From the same monthly household survey described in Michigan Surveys of Consumers:

  • Approximately 500 completed interviews per month, drawn from a nationally representative sample of U.S. households
  • Respondents are asked about expected price changes over a longer horizon

Exact question asked (per Richmond Fed): "By about what percent per year do you expect prices to go up or down, on the average, during the next 5 to 10 years?"

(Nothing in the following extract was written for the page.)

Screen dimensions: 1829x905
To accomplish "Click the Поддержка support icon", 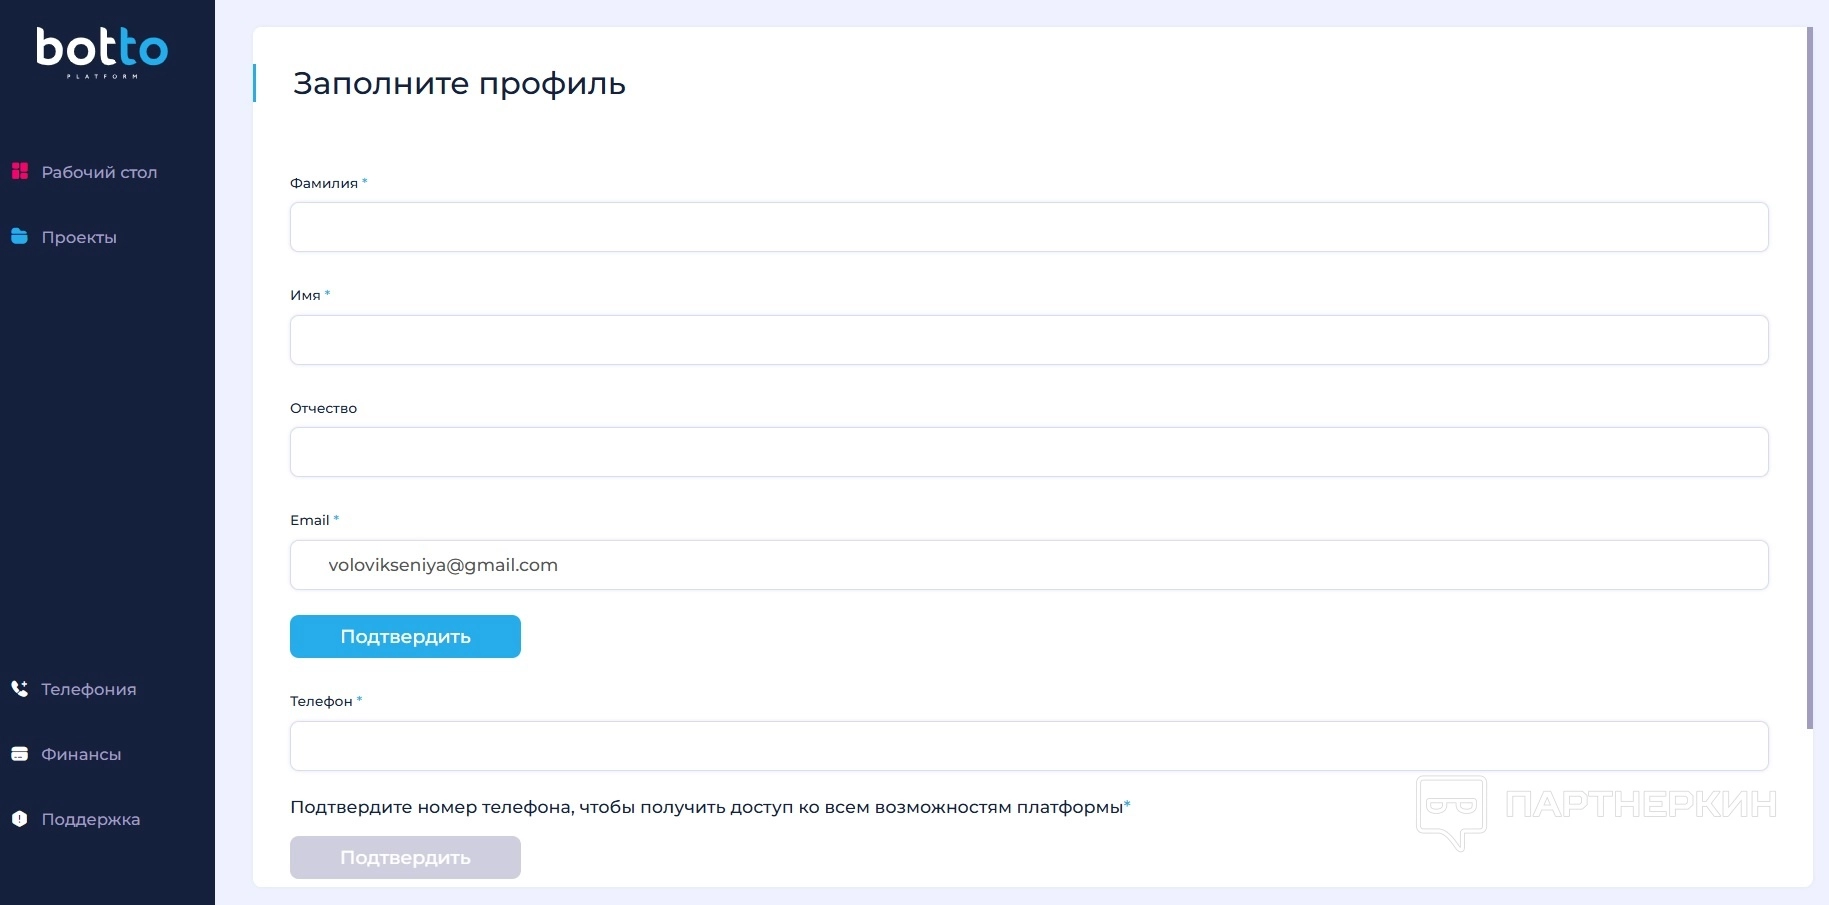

Note: the horizon is 5 to 10 years, not strictly 5 years — the label "5-year" is a common shorthand.

How It Is Computed#

Reported as the median expected annual inflation rate over the longer-run horizon. The University of Michigan reports both year-ahead and long-run expectations in its monthly survey results.

Indicator Type#

Leading. It is forward-looking by definition — measuring expected inflation over future years. It is especially important for monetary policy because rising long-term expectations suggest that inflation psychology may be becoming less anchored, requiring more aggressive or prolonged Fed intervention.

Why It Matters#

The 5-year (long-run) expectation is the more important of the two Michigan inflation measures for Fed policy. The Fed can tolerate short-run expectations bouncing around — gas prices spike, consumers get worried, then it fades. But if long-run expectations rise and stay elevated, it signals a structural shift in inflation psychology that the Fed must urgently address, even if headline inflation data remain temporarily benign.

ScenarioSignal
Long-run stable near 2–3%, 1yr volatileNormal — short-run noise, long-run anchored
Both 1yr and 5yr rising togetherSerious — inflation psychology spreading
5yr rising while 1yr plateausStructural concern — expectations de-anchoring

Limitations#

See Michigan Surveys of Consumers for the full discussion, including the "gas station bias" and the sample-size critique. Long-run expectations are somewhat less susceptible to gas-price spikes than 1-year expectations, but still carry the same small-sample and recency-bias limitations.